> **PROBLEM DETAILS**:
Swap "Network Neighborhood" for "My Network Places" in the lines of the listing between the line holding "Click the 网上邻居" and the line holding "Action: pyautogui.click(x=90, y=280)", inclusive. Give those lines again with nothing else changed.

> **Listing for locating words and elements**:
[BEGIN]

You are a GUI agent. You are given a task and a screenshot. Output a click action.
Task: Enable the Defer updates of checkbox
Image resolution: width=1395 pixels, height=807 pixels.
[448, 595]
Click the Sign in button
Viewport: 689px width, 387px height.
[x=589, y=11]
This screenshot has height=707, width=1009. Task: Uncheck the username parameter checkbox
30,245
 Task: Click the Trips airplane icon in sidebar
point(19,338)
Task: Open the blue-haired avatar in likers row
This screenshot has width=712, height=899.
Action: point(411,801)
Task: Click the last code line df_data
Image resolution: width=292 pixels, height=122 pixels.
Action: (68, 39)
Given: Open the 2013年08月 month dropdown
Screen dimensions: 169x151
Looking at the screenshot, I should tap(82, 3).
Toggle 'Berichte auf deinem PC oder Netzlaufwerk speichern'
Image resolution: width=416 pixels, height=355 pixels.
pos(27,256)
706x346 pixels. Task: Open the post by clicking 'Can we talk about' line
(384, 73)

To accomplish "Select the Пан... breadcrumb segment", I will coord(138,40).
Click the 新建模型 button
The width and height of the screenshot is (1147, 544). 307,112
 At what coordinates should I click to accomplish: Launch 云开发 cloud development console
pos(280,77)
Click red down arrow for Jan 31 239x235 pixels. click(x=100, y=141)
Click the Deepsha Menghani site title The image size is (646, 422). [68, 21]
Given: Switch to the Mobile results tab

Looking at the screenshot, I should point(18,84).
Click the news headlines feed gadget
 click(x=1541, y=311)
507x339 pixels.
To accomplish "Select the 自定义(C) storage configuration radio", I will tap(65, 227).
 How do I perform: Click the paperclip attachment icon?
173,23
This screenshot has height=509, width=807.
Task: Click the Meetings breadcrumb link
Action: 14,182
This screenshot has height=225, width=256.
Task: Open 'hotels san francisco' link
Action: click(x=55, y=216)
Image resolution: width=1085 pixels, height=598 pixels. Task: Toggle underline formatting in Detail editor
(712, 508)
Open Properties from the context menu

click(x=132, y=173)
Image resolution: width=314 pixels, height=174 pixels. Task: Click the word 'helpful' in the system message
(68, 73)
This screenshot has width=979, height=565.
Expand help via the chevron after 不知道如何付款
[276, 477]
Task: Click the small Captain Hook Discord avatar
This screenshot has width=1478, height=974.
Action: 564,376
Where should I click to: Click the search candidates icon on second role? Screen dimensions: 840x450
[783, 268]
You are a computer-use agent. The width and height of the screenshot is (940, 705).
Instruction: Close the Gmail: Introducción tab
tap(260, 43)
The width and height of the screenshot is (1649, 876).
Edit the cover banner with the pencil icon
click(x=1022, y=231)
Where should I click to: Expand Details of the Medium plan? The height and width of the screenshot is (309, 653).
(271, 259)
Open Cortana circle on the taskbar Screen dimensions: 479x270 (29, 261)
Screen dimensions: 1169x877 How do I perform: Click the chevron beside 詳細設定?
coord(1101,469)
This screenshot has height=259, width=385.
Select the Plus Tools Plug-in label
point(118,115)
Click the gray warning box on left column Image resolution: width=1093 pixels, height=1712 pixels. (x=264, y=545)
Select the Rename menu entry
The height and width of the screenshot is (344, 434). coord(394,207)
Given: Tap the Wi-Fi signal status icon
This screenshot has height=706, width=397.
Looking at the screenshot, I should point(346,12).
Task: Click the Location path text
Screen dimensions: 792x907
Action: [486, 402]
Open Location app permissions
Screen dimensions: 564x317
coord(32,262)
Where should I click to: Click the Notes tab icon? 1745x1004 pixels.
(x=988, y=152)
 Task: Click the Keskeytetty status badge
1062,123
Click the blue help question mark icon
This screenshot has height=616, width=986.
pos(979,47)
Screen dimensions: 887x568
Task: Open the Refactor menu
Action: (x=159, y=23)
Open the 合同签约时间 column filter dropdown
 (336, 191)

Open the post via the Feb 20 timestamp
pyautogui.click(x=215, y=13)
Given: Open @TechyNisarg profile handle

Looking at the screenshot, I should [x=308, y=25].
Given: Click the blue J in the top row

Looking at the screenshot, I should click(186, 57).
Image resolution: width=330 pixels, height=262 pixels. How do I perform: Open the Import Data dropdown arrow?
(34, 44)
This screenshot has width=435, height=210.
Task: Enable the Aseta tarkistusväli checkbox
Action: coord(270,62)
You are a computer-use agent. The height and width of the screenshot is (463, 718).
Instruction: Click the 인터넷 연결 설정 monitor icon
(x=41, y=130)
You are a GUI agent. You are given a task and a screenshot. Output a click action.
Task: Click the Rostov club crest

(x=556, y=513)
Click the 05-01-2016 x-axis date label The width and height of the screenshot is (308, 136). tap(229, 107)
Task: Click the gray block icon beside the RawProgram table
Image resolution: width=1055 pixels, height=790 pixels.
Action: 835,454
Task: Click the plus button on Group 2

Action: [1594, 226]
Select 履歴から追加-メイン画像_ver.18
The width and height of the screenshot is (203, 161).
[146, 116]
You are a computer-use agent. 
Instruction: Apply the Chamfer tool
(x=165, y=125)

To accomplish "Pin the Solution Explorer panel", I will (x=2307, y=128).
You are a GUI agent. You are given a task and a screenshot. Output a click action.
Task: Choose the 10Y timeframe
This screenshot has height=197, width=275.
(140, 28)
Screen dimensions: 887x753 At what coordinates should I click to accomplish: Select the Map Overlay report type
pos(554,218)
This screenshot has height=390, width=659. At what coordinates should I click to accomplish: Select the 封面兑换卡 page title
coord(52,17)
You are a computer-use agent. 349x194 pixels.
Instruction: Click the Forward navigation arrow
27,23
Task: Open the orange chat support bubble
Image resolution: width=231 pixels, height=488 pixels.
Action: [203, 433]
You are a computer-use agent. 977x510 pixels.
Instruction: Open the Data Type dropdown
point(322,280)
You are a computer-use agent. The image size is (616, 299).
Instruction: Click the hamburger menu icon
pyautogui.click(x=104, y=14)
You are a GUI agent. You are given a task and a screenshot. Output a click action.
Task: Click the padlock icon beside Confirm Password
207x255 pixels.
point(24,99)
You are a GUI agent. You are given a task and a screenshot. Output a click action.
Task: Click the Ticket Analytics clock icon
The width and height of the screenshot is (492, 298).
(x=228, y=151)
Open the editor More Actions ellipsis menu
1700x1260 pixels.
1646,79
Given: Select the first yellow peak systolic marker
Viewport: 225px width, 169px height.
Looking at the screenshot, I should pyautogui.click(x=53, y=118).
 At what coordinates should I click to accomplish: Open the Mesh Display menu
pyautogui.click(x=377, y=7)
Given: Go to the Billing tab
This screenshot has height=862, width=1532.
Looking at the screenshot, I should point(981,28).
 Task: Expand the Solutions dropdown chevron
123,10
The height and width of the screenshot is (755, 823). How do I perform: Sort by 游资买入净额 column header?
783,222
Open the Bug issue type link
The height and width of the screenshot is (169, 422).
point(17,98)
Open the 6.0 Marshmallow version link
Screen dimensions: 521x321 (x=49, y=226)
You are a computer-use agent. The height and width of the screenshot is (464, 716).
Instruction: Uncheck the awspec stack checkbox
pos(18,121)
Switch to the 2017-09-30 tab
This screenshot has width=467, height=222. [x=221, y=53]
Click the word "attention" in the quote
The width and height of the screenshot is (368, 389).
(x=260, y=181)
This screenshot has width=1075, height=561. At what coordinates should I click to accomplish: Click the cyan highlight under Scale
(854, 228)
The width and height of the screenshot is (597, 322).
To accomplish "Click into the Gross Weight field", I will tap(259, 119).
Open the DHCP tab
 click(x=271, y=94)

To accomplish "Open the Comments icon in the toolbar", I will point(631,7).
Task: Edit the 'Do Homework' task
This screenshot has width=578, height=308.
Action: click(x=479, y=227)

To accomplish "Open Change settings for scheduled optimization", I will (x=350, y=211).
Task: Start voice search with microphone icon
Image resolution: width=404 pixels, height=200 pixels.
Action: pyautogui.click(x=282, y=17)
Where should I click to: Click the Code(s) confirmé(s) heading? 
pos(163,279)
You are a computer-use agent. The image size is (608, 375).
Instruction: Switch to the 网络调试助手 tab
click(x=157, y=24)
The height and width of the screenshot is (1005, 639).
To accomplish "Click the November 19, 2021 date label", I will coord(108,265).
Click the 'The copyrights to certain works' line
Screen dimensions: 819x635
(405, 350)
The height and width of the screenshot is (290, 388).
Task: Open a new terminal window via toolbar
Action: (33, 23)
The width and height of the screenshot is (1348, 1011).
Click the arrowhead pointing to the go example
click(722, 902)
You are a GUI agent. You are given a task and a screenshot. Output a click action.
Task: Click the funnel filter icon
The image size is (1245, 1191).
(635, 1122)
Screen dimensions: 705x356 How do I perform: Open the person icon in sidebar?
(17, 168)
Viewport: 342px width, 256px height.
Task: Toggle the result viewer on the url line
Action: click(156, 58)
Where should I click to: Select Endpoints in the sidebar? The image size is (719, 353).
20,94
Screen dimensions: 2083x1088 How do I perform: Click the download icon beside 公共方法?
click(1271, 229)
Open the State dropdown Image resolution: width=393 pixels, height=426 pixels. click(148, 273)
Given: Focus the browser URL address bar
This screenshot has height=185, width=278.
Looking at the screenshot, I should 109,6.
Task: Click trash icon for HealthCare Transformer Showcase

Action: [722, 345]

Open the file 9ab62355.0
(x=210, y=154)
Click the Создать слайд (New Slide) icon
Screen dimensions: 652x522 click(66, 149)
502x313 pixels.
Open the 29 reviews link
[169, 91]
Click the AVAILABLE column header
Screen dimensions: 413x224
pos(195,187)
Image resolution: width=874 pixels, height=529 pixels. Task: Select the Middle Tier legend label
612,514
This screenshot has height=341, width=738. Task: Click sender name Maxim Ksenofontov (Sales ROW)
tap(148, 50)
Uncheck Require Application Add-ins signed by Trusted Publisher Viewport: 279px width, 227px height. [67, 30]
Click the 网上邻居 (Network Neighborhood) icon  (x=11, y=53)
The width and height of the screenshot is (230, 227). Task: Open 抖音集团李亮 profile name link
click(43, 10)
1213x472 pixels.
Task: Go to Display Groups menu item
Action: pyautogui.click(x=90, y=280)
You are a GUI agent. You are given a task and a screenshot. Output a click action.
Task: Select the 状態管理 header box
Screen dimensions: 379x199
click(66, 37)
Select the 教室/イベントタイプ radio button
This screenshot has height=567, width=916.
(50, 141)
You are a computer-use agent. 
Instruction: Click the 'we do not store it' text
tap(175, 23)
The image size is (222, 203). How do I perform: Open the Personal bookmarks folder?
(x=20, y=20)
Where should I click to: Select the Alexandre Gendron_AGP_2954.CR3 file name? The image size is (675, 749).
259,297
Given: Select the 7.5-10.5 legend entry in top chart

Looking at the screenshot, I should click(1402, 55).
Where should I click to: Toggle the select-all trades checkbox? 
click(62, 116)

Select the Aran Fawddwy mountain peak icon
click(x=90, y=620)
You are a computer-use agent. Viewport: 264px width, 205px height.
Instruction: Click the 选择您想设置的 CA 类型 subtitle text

[END]

> **SOLVED PROBLEM**:
Click the 网上邻居 (My Network Places) icon  (x=11, y=53)
The width and height of the screenshot is (230, 227). Task: Open 抖音集团李亮 profile name link
click(43, 10)
1213x472 pixels.
Task: Go to Display Groups menu item
Action: pyautogui.click(x=90, y=280)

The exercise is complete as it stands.